ABOUT THIS TASK:
Below are entries. Copy exactly the lines running from the line that holds "December 2024 (43, 1218)" to the line that holds "Men's Fashion (36, 505)", with both ends included.

DATA UNDER STUDY:
=== Section Start ===

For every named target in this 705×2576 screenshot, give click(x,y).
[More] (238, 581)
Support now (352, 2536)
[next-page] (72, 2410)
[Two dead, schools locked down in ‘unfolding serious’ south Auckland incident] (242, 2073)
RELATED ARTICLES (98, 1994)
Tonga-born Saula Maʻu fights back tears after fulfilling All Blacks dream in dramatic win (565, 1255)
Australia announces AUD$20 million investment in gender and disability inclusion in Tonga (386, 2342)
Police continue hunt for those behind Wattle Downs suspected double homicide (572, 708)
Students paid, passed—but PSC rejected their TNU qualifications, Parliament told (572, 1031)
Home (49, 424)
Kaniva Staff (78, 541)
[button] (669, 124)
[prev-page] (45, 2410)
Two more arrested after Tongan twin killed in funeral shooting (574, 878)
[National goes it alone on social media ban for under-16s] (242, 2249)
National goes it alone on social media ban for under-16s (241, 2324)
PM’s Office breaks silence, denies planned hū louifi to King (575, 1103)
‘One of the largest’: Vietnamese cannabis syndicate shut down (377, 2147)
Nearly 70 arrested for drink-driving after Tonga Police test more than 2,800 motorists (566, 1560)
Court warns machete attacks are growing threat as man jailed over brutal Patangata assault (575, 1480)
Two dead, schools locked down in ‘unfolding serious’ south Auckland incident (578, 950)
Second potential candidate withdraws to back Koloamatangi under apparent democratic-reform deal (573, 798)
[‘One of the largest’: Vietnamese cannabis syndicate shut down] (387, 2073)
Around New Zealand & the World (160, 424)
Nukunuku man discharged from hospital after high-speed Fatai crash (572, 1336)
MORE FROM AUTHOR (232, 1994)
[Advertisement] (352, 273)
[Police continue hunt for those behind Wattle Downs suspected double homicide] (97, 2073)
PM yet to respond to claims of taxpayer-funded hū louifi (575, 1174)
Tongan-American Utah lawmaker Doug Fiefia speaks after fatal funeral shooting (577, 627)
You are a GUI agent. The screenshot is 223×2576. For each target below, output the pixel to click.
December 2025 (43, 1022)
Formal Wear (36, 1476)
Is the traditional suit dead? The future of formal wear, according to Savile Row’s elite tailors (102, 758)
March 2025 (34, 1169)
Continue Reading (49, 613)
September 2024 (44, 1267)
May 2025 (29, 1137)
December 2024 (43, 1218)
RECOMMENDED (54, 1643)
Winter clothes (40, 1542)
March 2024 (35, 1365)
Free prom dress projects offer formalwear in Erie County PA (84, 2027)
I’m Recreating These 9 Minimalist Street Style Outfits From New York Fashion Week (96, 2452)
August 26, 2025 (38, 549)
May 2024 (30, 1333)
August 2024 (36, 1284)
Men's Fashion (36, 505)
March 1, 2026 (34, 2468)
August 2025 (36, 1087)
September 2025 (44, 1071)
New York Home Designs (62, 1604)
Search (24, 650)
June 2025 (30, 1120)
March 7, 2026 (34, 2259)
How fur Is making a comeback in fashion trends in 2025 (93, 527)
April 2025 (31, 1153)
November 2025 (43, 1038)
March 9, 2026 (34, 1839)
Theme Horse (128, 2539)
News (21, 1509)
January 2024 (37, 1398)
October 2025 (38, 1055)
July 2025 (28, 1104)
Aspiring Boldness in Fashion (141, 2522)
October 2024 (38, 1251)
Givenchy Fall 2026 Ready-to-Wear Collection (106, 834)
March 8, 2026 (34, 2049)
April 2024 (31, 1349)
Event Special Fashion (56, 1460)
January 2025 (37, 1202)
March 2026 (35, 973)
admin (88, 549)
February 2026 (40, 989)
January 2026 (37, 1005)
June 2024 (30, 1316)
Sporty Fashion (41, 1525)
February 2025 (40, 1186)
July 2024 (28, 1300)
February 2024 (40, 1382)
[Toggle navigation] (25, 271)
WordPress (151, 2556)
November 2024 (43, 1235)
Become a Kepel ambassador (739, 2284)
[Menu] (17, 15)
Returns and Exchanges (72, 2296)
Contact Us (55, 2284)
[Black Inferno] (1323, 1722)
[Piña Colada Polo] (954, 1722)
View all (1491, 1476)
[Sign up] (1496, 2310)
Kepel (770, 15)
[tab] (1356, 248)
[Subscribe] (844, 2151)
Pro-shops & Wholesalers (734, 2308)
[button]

=== Section End ===

TASK RESULT:
December 2024 (43, 1218)
RECOMMENDED (54, 1643)
Winter clothes (40, 1542)
March 2024 (35, 1365)
Free prom dress projects offer formalwear in Erie County PA (84, 2027)
I’m Recreating These 9 Minimalist Street Style Outfits From New York Fashion Week (96, 2452)
August 26, 2025 (38, 549)
May 2024 (30, 1333)
August 2024 (36, 1284)
Men's Fashion (36, 505)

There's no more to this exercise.